Incontinence by Numbers

It affects one in three Australians and costs $100 billion a year. Here, In Crowd editor Anja Christoffersen explores why that doesn’t add up.

In Australia, 37 percent of us wear prescription glasses every day. What if I told you that a similar proportion of people experienced incontinence? 

Incontinence – the involuntary loss of bowel or bladder control – is something we, as a society, hide. Which is why it’s far more common than most of us realise.

Research found that 70 percent of Australians lack awareness of incontinence. A recent consumer survey from Continence Health Australia found that 75 percent of people believe incontinence only affects older people, while 63 percent think it is either mostly experienced by women who have given birth, or men with prostate issues. 

The reality is much more diverse and nuanced. 

Incontinence sits at the intersection of chronic disease, mental health, disability, stigma and broader system challenges. 

In Australia, 7.3 million people over the age of 15 live with incontinence – that’s 1 in 3 people. By 2032, 1.3 million more Australians will be living with incontinence. This isn’t a niche health condition. It’s a growing, silent epidemic.

When we do hear about incontinence, it’s usually associated with age. We’re mostly exposed to it through advertisements shot in nursing homes with smiling grandmas and grandpas. This image of incontinence isn’t only patronising – it’s the statistical minority.

People under 65 years old make up 70 percent of those with incontinence. And 90 percent of people with incontinence live in the community, not in aged care.

While incontinence impacts everyone, women are twice as likely to be affected than men. This gender disparity – and women’s bladder incontinence often falling under ‘women’s health’ – contributes to the systemic underfunding of incontinence services. 

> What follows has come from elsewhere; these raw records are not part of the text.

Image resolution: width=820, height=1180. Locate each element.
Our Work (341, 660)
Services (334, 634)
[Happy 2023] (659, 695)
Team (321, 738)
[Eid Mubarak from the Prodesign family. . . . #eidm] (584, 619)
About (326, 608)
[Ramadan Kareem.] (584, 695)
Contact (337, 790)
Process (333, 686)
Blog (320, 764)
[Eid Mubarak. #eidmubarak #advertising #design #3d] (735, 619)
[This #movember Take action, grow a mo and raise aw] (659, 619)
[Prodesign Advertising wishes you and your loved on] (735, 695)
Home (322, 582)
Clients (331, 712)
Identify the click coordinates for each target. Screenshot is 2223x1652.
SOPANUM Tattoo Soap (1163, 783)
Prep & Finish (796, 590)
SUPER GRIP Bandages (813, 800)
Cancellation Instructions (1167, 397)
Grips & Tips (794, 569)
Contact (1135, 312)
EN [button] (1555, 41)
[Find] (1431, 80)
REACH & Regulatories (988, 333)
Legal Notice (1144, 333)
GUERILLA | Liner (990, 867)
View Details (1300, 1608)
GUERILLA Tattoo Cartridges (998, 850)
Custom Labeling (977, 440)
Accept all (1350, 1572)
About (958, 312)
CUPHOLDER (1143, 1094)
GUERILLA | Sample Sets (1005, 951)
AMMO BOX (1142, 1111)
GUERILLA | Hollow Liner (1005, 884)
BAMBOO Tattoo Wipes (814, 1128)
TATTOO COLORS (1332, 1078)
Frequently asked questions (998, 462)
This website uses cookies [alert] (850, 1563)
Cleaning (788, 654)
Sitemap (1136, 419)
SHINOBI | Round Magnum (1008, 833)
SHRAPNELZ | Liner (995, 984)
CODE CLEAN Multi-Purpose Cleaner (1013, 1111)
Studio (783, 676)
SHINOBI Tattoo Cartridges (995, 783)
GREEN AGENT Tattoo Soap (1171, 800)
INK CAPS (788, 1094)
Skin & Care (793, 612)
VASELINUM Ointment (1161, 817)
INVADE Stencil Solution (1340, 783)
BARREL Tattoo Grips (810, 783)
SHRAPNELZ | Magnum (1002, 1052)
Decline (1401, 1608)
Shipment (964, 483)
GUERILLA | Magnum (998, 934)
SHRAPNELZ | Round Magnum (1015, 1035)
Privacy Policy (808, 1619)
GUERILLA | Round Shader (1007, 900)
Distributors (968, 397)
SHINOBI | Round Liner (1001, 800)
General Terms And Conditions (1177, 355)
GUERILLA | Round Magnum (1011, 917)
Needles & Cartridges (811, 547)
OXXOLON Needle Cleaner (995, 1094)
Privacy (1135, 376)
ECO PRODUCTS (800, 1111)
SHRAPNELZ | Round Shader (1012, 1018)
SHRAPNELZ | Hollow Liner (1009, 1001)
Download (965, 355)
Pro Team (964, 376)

Urinary icontinence is common – impacting three in 10 Australians and experienced by one in three women who’ve given birth. Discussions on bowel incontinence carry a heavier weight of stigma, as it’s less common – impacting one in 30 people. If you experience both bowel and bladder incontinence, you’re among four percent of Australians.

Across the board, while awareness is low, the price of incontinence for people and the economy is high. 

Every year, incontinence costs Australia $100.4 billion, made up of $66.6 billion in financial costs, and $33.8 billion in lost wellbeing. To put this emotional suffering into economic terms, that $33.8 billion equates to 145,933 years of healthy life lost.

Understandably, incontinence drives ongoing healthcare needs. Over 40 percent of people impacted see an allied health professional, and 13 percent require mental health support. This is within the context of heavy stigma disincentivising seeking care, as we know 62 percent of people with incontinence never seek professional help. 

Incontinence is under-reported, under-researched and often diagnosed late. This contributes to further system gaps, with a shortage of trained continence professionals and limited access in rural and remote areas. We are already reaching a breaking point – even when two thirds of people with incontinence aren’t yet engaging with health services for this issue.

To put the current cost into scale, the annual cost of primary care (GPs) for the entire Australian population is $89.1 billion – less than the economic cost of incontinence. 

Those with incontinence are also forced to reach into their wallets to get by day-to-day. Each year in Australia, $705.8 million is spent on continence aids, and over $630 million of this is out-of-pocket consumer spend. 

The impact of incontinence is something we can no longer afford to ignore.

Incontinence affects more Australians than many of the conditions we prioritise for funding, like diabetes, cancer and cardiovascular disease. And yet, it remains largely invisible in policy, funding and public conversation.

We’ve built a system that normalises people forking out thousands of their own funds to ‘manage’ a condition affecting one in three Australians, while underinvesting in prevention and treatment. The result is predictable: delayed care, worsening outcomes, workforce drop-off and billions lost – not just in dollars, but in dignity, participation and quality of life.

We cannot afford to continue treating incontinence as invisible. Because the cost of ignoring it is already being paid by millions of Australians, every single day.